所述抗肿瘤多肽纳米药物载体从N端到C端由所述靶向PD-L1的多肽分子、所述酶响应性多肽分子和所述靶向PD-1的多肽分子串联而成。
本发明的纳米药物载体在中性溶液中进行自组装形成纳米颗粒,所述纳米颗粒的粒径为20-80nm。
优选地,所述中性溶液为磷酸盐缓冲液。
可以采用固相合成法合成本发明的两亲性多肽PCP。
第二方面,本发明提供所述抗肿瘤多肽纳米药物载体的以下任一应用:
1)用于制备抗肿瘤药物;
2)作为抗肿瘤药物载体或递送系统;
3)用于抗肿瘤治疗。
本发明中,所述肿瘤为PD-L1过表达的肿瘤。
优选地,所述肿瘤可选自黑色素瘤、非小细胞肺癌、肾癌、前列腺癌、结直肠癌、胰腺癌、胆管癌、肝癌、胃癌、食道癌、乳腺癌等。
第三方面,本发明提供一种抗肿瘤药物,其为载有阿霉素(Doxorubicin,Dox)和/或瑞喹莫德(R848,TLR7/8激动剂)的所述抗肿瘤多肽纳米药物载体。
借由上述技术方案,本发明至少具有下列优点及有益效果:
(一)本发明的多肽具有靶向PD-L1阳性肿瘤细胞的特性,同时,其本身作为多肽抑制剂药物,阻断PD-1/PD-L1信号通路,激活免疫治疗。
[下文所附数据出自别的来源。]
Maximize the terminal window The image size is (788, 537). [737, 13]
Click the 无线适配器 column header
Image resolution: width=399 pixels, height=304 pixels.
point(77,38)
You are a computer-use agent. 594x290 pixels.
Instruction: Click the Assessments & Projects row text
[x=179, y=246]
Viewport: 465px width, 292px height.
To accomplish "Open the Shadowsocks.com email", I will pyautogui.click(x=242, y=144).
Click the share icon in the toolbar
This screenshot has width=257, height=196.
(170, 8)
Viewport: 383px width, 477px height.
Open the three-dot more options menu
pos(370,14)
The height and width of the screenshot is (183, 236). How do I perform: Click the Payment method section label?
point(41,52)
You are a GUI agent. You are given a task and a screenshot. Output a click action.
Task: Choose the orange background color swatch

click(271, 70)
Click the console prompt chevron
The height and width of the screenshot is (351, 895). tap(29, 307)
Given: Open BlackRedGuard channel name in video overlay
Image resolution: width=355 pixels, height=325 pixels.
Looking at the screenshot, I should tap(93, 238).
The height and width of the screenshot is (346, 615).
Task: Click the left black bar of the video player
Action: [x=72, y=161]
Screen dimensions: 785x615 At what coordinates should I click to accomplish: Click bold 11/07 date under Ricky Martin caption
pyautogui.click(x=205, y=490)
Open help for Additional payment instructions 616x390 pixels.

本发明的多肽结构简单,容易合成、分离和纯化,有效抑制PD-1/PD-L1信号通路,消除免疫抑制的作用;本发明的多肽不良反应和毒副性反应弱。本发明多肽消除免疫抑制效果在体内、体外模型中表现良好,具体效果为显著提高T细胞的活性,使其消除免疫抑制的作用,阻止肿瘤细胞的逃逸进而产生抑瘤效果。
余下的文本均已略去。